## [Stored dataset items]
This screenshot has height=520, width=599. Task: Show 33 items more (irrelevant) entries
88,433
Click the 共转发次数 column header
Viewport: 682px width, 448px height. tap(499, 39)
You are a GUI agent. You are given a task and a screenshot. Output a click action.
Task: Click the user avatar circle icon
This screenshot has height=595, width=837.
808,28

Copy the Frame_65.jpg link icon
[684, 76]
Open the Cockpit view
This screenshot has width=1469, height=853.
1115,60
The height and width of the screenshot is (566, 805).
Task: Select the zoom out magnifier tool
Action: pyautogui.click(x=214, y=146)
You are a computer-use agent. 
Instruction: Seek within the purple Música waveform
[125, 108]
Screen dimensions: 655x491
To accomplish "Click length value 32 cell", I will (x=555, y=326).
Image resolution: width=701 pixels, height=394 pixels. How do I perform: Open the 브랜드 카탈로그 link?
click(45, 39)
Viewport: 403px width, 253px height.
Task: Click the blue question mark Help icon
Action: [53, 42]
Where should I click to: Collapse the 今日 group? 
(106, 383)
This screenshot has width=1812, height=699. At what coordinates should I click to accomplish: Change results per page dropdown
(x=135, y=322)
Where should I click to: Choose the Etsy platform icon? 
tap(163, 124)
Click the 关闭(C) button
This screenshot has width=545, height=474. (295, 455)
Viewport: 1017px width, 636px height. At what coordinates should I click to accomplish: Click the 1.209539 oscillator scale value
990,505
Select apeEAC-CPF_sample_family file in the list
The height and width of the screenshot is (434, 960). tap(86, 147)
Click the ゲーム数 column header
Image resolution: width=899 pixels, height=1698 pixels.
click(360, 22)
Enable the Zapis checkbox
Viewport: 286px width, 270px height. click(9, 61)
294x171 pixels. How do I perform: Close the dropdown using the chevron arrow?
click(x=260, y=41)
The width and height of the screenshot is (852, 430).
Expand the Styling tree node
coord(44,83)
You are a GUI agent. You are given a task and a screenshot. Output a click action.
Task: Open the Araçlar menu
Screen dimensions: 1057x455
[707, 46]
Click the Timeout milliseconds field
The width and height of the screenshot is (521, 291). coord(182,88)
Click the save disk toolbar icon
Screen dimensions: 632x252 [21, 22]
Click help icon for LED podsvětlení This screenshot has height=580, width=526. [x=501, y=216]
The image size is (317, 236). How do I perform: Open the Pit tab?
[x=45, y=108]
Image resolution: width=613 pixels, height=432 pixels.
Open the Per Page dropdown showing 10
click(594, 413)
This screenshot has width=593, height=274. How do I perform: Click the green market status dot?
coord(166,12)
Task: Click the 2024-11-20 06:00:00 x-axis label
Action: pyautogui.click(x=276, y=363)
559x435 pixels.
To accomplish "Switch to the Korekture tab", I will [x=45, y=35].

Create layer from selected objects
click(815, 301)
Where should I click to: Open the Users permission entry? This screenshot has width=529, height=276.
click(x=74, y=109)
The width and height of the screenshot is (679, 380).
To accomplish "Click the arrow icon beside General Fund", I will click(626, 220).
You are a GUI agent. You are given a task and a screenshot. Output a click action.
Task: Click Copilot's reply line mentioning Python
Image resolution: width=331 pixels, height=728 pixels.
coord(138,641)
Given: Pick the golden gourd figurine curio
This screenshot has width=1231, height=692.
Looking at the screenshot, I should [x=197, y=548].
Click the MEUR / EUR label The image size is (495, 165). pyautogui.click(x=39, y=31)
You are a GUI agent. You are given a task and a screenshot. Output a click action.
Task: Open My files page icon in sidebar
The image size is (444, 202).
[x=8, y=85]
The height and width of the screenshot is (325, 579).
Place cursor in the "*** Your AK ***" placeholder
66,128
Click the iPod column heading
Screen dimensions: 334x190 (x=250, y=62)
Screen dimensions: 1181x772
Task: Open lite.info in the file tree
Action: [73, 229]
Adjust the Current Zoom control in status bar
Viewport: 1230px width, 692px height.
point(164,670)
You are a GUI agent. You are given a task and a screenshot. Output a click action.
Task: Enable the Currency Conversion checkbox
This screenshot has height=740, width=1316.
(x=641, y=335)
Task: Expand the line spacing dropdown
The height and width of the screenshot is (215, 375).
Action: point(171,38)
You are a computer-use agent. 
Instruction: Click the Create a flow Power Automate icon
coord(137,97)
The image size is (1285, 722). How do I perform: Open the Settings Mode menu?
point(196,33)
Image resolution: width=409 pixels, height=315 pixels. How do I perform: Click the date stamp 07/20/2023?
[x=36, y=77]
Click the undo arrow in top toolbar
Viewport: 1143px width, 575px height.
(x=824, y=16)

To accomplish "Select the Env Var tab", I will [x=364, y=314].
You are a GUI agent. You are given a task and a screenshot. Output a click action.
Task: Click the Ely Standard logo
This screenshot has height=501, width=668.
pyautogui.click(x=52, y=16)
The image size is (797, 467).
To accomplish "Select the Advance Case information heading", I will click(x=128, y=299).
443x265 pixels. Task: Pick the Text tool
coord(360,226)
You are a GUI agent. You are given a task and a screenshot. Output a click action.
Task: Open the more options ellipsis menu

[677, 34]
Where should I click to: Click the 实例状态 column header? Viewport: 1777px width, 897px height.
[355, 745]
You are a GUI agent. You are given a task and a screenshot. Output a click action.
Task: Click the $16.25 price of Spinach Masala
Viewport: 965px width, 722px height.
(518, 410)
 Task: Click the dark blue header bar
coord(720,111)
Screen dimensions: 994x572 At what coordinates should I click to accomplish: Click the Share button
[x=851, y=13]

## [TASK ITEM]
Reproduce each line of the entries above from the one containing "443x265 pixels. Task: Pick the Text tool" through the last, exactly, and no other line.

## [ANSWER TO THIS TASK]
443x265 pixels. Task: Pick the Text tool
coord(360,226)
You are a GUI agent. You are given a task and a screenshot. Output a click action.
Task: Open the more options ellipsis menu

[677, 34]
Where should I click to: Click the 实例状态 column header? Viewport: 1777px width, 897px height.
[355, 745]
You are a GUI agent. You are given a task and a screenshot. Output a click action.
Task: Click the $16.25 price of Spinach Masala
Viewport: 965px width, 722px height.
(518, 410)
 Task: Click the dark blue header bar
coord(720,111)
Screen dimensions: 994x572 At what coordinates should I click to accomplish: Click the Share button
[x=851, y=13]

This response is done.